The 14 hectare Opera Village of Laongo lies approximately an hour away by car from the capital city, Ouagadougou. The construction of an infirmary within the perimeter of the Opera Village is designed to improve basic health care for the local population.
The infirmary is known as the “Centre de Santé et de Promotion Social” or “CSPS”, which translates as “Centre for health and social advancement”. It will have the facilities to provide several days’ care, although patients will have to be transferred to a hospital in more serious cases.
A winding path to the south west leads down the hill from the opera house towards the infirmary. The descent offers views across the savanna. Then the roofs of the infirmary come into view, inspired by the outlines of two hills on the horizon.

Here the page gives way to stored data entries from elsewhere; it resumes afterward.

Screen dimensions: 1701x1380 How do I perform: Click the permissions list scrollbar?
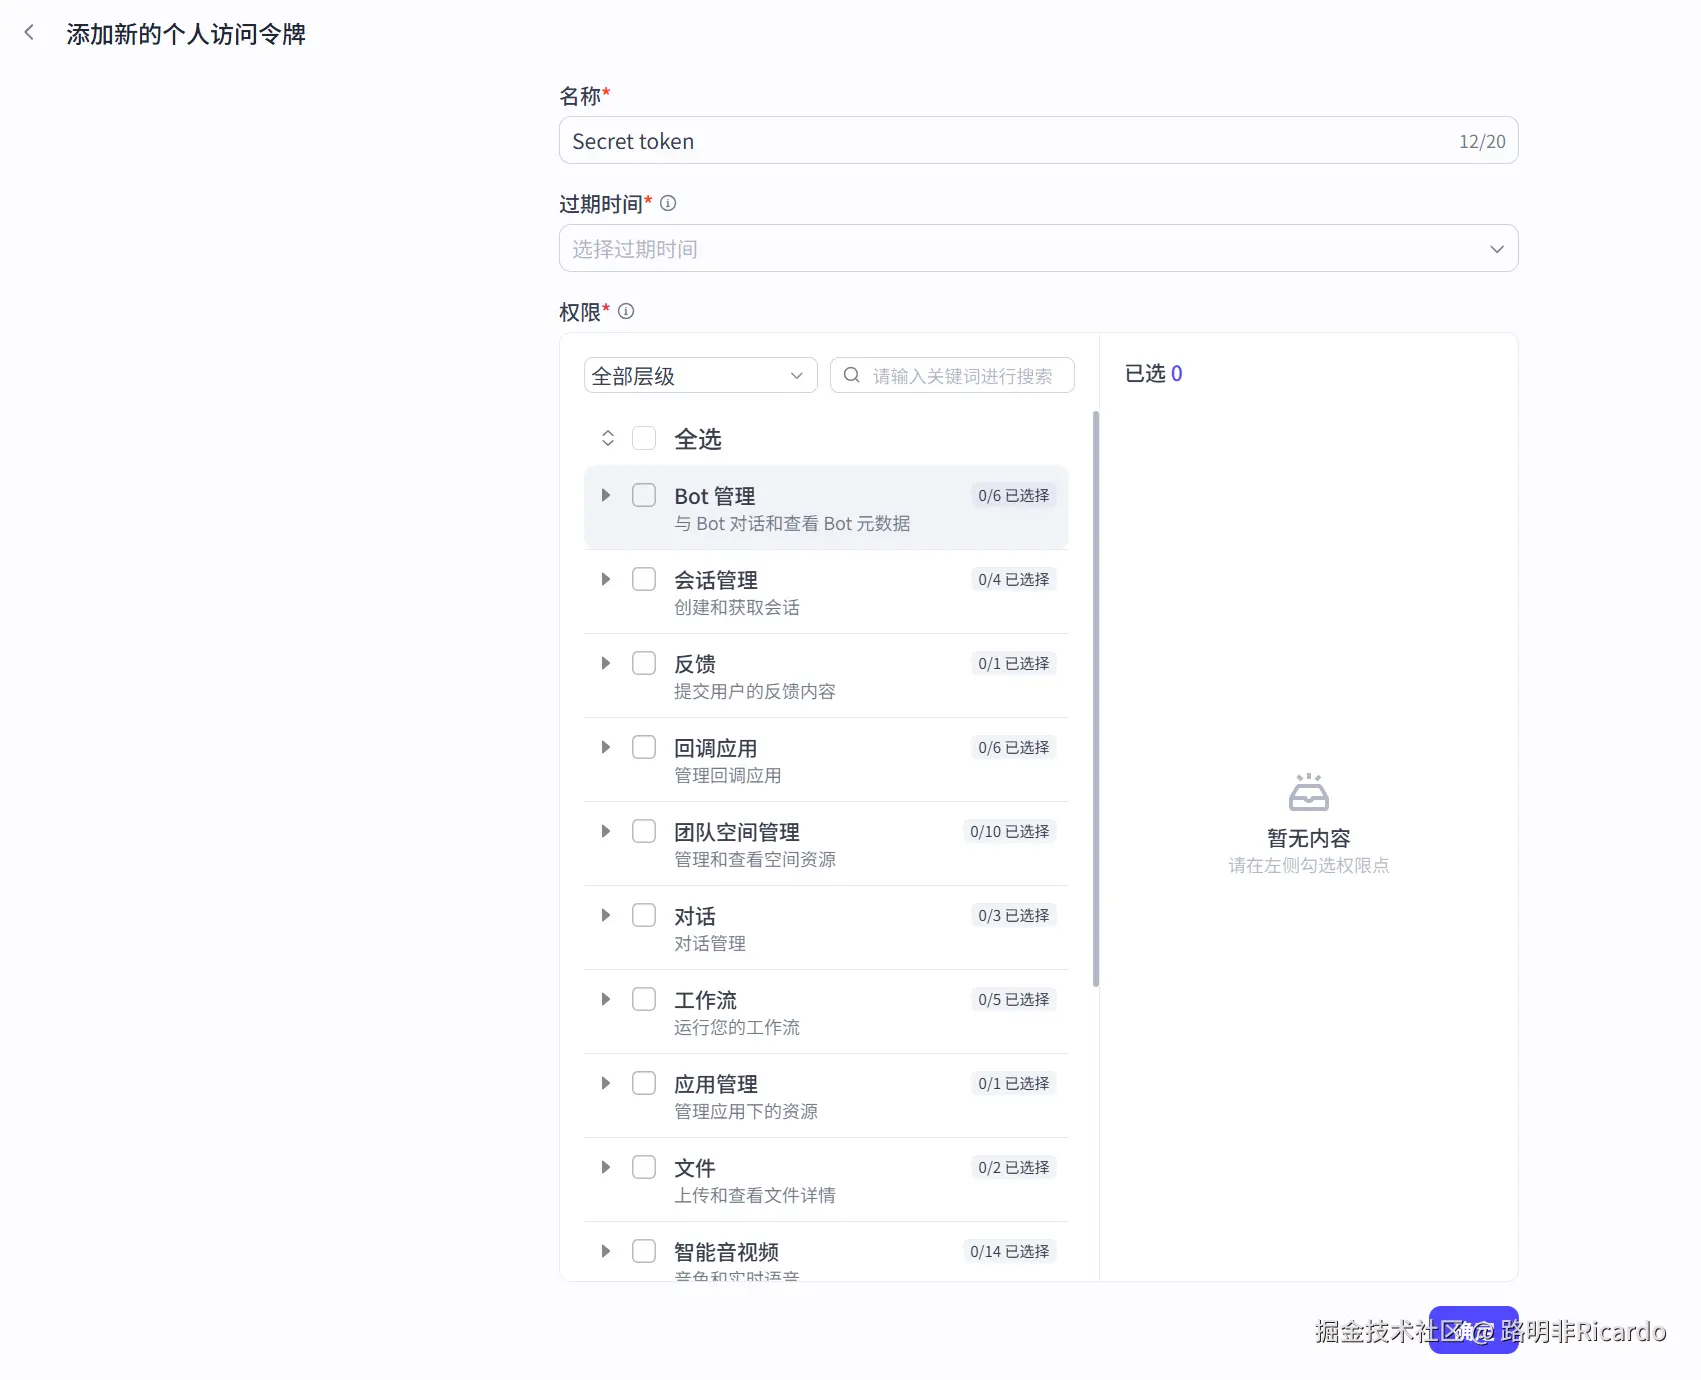coord(1096,700)
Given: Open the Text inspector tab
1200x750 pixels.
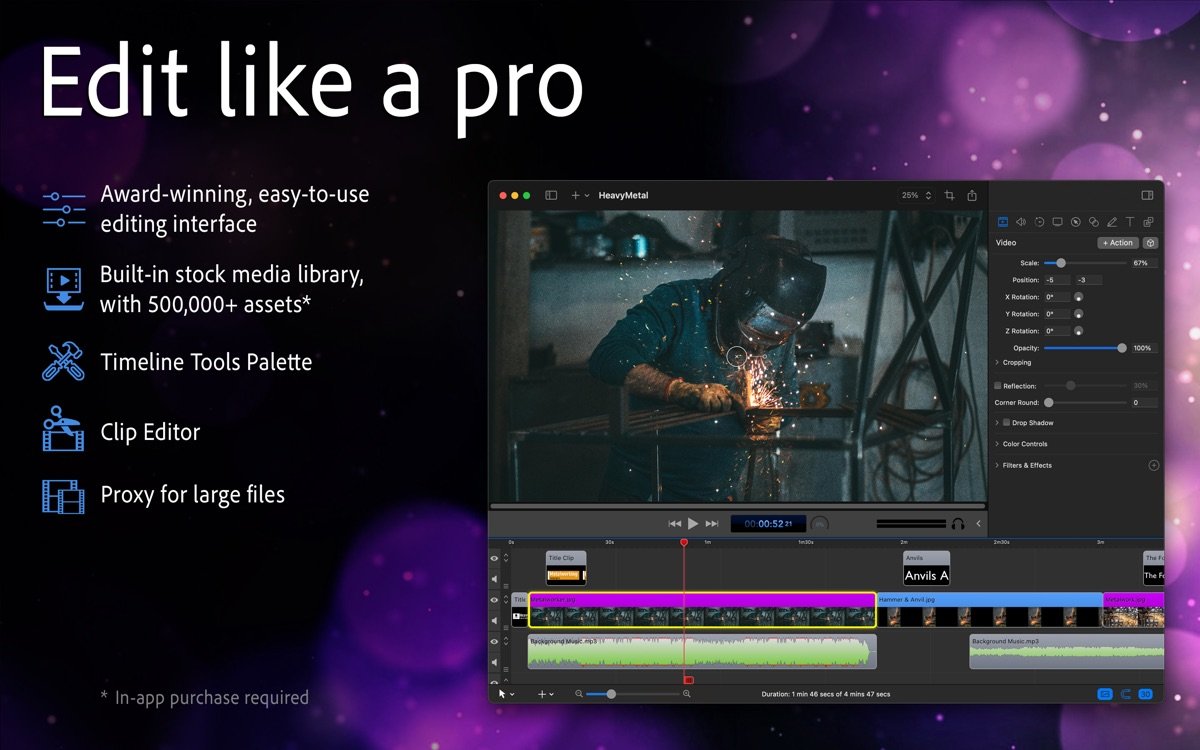Looking at the screenshot, I should (x=1130, y=222).
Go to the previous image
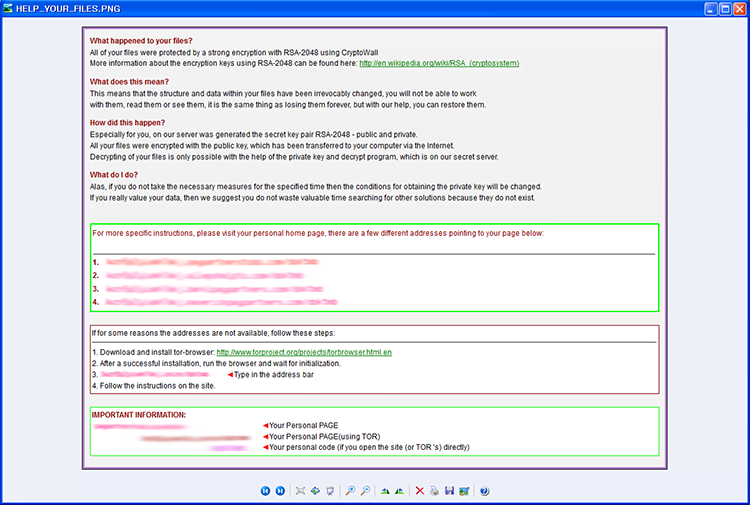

The infirmary at Laongo is divided into three parts, arranged around the central waiting room. There is a dentistry section, a gynecology and obstetrics section and a general health unit. To provide a pleasant environment for the community, visitors and families of patients, several courtyards with shaded seating areas have been included. Each building has an inner courtyard, in addition to two large courtyards on the site. The entire building complex is surrounded by an external wall, although in some parts the wall is made up of the buildings themselves.
Adjoining the dentist’s surgery are a reception room, pharmacy and store room. The gynecology unit encompasses a waiting room, an operating theatre and a ward for 8 patients, as well as the head midwife’s office and a supervisor’s room with its own bathroom. The general health section consists of an examination room, a 9 bed ward, the head doctor’s office and a room, also with its own bathroom, to accommodate a supervisor.

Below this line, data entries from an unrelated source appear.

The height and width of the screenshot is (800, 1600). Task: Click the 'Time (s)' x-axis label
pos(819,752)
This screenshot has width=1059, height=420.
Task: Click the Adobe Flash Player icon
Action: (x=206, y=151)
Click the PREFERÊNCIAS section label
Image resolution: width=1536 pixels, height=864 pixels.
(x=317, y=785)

The window design emerged from the consideration that the view from the patient’s bed should be as pleasant as possible. This sparked the idea to set the windows like picture frames. Each frame gives the viewer a focus on a different part of the scenery outside. To this end, three different modules of varying sizes were developed, and each window was individually inserted according to its angle and composition (with a fly screen, glass or metal door). The windows in the walls of the courtyards were turned around so that the conical openings allow the viewer to see in from the outside.
As with the Opera Village itself, a priority was to use local materials such as clay and laterite stone. Most of the walls are made of a double layer of BTC bricks (brique de terre comprimée – compressed clay bricks). The addition of cement allowed the quantity of water in the BTC bricks to be significantly higher, but the walls still required protection against the rain. Wide overlapping roofs would have been a solution, but this would have been incompatible with the design for the outer walls and prohibitively expensive. Therefore the outer walls have two layers. With an external layer of hollow concrete bricks is coated with a render using clay, a protective roof is no longer necessary. As before, BTC bricks were used on the inside. On the outside the ground was paved with laterite stone.
Drainage from the roofs takes place through gutters, which capture rain water and pour it into a gravel pit. Girders made of rebar steel were welded for the roof, and support the sheet of corrugated tin. The undersides of the roof and the suspended ceilings above the walkways have been decorated with eucalyptus wood. This locally grown tree, originally from Australia, is usually used as firewood as it dries out the soil and provides little shade.
Due to the sloping gradient to the East, a 60cm step has been cut into the site.
The CSPS is due to open in mid 2013.